Today I am re-reading “A Tangled Web,” the sequel to the more-famous “Deceptions” by Judith Michaels (if you haven’t read it you may remember the t.v. adaptation which starred Stefanie Powers). Since I am thinking so much about Mima today, I remembered that my copy of “Deceptions” was originally hers, as are many of my books, and I started remembering her literary influence.
My mother had several original Nancy Drew books from her childhood which Mima gave to me to read at an early age. Many weeks she would buy another book in the series at Kmart for me, and it would be waiting there for me when I came to spend Friday night with her (an unbreakable ritual from babyhood until I was a teenager). Mima had a collection of Readers’ Digests on the dusty bookshelves in her den. I never saw anyone but me touch anything on those shelves, but I read all the “Drama in Real Life” and “Laughter, the Best Medicine,” that I could find!
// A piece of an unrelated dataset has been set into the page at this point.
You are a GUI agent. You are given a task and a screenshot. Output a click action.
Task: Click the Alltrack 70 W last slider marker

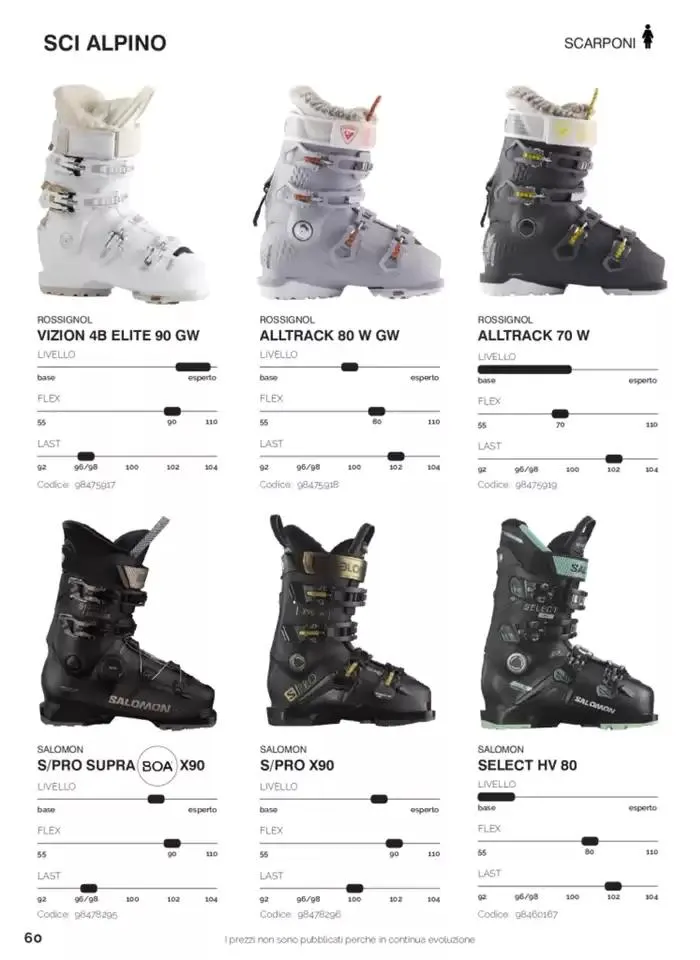tap(614, 459)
I also devoured the Readers’ Digest condensed books–finding many novels that I have now read in their original form that remain favorites, like “A Nun’s Story,” and “The Man,” and “Time and Again.” And her Redbooks and Ladies Home Journals kept me busy for hours!
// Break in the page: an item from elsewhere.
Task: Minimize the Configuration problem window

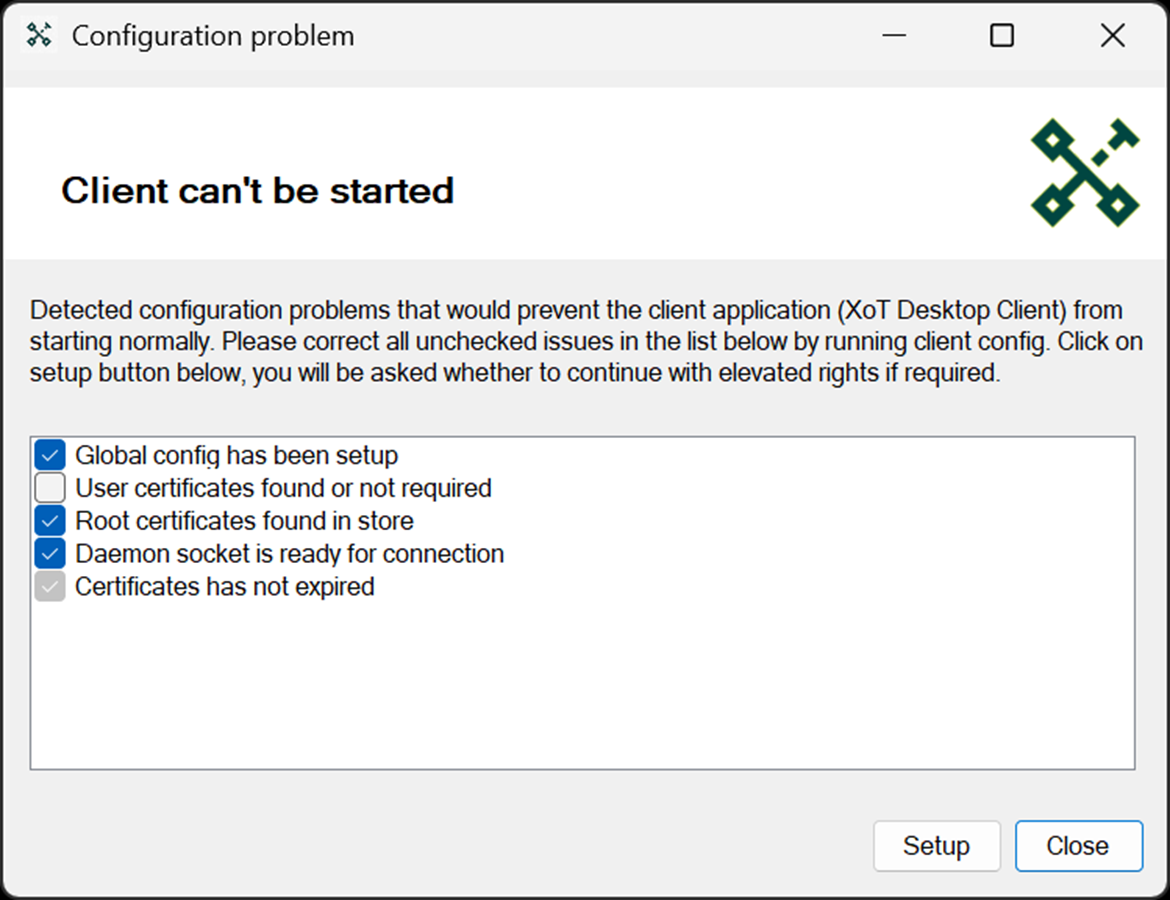Action: (894, 35)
One treasure I appropriated was an enormous copy of “Gone with the Wind,” complete with full page color pictures from the movie. I first picked it up as a third grader and have read it countless times since, although I wish someone had had the sense to keep that particular copy away from me because I literally read it to shreds.
Mima used to trade books with her friends, but when I got hold of them, if I liked them, she never got them back to return. That was how I got my copy of “Karen” by Marie Killilea, one of my favorite books of all time. When her friends started reading romance novels, she did too. I was about thirteen then, and looking back, someone should have protected me from those racy novels which were too mature for me. But I loved and still have “Tears of Gold” and “The Raging Winds of Heaven” and others, even though my passion for romance novels cooled years ago.
One sad result of Mima’s first stroke is that she lost the ability to read. Words, yes, but not a novel. I hated that for her.